[Stored items]

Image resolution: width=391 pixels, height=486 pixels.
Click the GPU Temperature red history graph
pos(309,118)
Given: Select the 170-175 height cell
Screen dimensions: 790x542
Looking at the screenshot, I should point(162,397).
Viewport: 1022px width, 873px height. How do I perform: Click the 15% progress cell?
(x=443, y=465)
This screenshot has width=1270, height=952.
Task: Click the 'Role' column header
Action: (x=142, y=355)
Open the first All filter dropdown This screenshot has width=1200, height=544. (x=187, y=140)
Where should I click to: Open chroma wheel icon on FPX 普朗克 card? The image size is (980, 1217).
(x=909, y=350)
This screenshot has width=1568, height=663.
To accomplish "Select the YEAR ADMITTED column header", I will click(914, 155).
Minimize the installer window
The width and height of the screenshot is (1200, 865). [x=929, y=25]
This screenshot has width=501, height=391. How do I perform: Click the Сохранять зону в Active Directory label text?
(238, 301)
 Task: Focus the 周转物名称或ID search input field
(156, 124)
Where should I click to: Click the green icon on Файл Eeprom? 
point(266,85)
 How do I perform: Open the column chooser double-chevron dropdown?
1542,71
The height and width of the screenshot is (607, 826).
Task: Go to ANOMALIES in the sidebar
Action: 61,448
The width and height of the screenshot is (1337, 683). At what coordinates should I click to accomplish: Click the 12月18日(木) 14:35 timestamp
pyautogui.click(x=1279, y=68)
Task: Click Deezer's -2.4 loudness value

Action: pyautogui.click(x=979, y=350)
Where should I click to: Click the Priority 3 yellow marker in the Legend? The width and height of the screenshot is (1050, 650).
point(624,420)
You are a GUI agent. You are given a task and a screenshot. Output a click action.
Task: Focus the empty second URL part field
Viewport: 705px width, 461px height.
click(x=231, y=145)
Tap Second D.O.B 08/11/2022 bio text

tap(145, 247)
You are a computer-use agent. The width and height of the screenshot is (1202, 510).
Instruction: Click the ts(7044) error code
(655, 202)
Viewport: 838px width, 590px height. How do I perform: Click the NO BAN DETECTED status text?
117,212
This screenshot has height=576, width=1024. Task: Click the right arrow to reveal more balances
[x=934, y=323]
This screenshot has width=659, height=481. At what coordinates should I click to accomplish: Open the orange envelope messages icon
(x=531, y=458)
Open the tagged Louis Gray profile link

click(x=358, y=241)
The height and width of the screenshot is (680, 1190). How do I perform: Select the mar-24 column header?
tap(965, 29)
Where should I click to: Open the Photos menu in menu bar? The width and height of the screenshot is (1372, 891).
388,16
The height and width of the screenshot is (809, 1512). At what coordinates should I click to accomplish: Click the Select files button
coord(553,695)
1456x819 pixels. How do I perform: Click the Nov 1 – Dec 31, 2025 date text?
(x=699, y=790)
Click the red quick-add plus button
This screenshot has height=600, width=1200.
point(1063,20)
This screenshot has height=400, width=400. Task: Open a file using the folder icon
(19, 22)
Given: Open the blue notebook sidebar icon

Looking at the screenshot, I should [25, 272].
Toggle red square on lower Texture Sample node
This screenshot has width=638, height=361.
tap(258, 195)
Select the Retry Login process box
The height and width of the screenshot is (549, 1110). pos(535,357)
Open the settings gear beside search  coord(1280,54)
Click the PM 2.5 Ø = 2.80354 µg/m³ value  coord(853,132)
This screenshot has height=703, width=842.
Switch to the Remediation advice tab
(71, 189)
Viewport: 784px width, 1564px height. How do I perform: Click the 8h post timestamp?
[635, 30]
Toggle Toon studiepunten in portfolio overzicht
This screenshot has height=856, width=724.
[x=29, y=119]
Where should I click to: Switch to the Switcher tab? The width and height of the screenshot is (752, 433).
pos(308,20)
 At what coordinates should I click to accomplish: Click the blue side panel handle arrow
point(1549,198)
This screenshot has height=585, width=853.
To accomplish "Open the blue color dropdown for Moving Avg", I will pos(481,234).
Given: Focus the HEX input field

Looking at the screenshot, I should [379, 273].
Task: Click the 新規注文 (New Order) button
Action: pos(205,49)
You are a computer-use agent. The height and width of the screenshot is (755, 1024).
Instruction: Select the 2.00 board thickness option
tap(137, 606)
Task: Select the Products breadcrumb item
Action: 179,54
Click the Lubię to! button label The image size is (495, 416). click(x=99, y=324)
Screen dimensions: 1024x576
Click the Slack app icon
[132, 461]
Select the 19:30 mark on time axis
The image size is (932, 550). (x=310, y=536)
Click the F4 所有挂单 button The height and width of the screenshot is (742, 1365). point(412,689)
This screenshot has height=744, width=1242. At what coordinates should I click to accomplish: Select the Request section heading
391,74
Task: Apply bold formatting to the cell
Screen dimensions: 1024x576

Instructions for the task | Look for the line with "Select the 19:30 mark on time axis" in the records above. Repeat it and each line after it exactly.

Response box |
Select the 19:30 mark on time axis
The image size is (932, 550). (x=310, y=536)
Click the F4 所有挂单 button The height and width of the screenshot is (742, 1365). point(412,689)
This screenshot has height=744, width=1242. At what coordinates should I click to accomplish: Select the Request section heading
391,74
Task: Apply bold formatting to the cell
Screen dimensions: 1024x576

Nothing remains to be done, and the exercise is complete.